The style of X-ray diffraction data collection is rapidly changing nowadays by development of diffractometer equipped with high-intensity X-ray sources and packaged software which automatically optimizes measurement condition. However, selection of a suitable crystal for measurement and decision of X-ray exposure time for precise observation still rely on researchers own experiences. The present method is introduced and demonstrated as an idea for addressing the above two experience-depended processes. Further sophistication of measurement for crystal structure analysis is expected by combining this method with present packaged software. Especially, the present method will make a large contribution to improve the measurement efficiency in synchrotrons or XFELs. Quick decision of a subject crystal and data accumulation time by the present method will be useful for minimizing sample deterioration due to radiation damage on further collection of a full data set. Because the present method is a fundamental technology, wide range of application of it for helping crystal structure analysis is expected.

Methods

X-ray crystal structure analysis

All crystal structures were solved by dual-space methods (SHELXT10) and refined using the full-matrix least-squares method (SHELXL9). Detail of data collections and analyses are described in the Supplementary Materials and Methods.
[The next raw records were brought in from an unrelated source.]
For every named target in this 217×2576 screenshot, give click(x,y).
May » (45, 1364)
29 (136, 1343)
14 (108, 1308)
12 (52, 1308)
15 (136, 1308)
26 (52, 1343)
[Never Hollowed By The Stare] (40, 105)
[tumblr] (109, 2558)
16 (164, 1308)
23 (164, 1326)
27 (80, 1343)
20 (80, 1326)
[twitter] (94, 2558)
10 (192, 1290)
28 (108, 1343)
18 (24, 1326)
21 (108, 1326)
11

Density functional theory (DFT) calculations to obtain volumes of solvent molecules

The geometries of cyclohexane and chloroform were optimized by DFT calculations at the B3LYP/cc-pVDZ level of theory. The program Gaussian 0937 was used for the geometrical optimizations. Input geometries were built using the program GaussView38. Optimized geometries were confirmed as energetic minima by vibrational analysis at the same level of theory. The volume of 1 mol of the molecules was obtained as the output of the calculations and divided it by the Avogadro number to obtain the volume for one molecule.

Evaluation of to-be-collected diffraction intensities by considering intensity overlapping

The number of the to-be-collected intensities at a selected resolution shell was counted in the output of the generated diffraction data based on defined lattice parameters and the space group of 3 (HKLF4 GENERATE function in PLATON14). At the shell 0.490 < sinθ/λ ≤ 0.500 Å−1, 28 of the expected diffraction data points were found for collection. A distribution function of diffraction intensities at this resolution shell was obtained from Eq. (2), in which the parameter Σ was calculated from Eq. (3) using the estimated 〈B〉 and fjs calculated from the following equation:

$$\begin{array}{c}f=\mathop{\sum }\limits_{i=1}^{4}{a}_{i}\,\exp \{\,-\,{b}_{i}{(\sin \theta /\lambda )}^{2}\}+c.\end{array}$$
(7)

The coefficients ai and bi (i = 1–4) as well as c for each atom are tabulated in the International Tables for Crystallography39. Sampling of 28 intensities from the derived distribution function using Markov chain Monte Carlo methods was performed by the slice sampler40 implemented in the program MATLAB (The MathWorks, Inc., USA). Uncertainties of all sampled intensities were calculated to satisfy I/σ = 20 or 65. The sampled intensities were arranged in decreasing order to evaluate any potential intensity overlapping. When the difference between two consecutive intensities was less than the sum of their uncertainties, overlap occurred.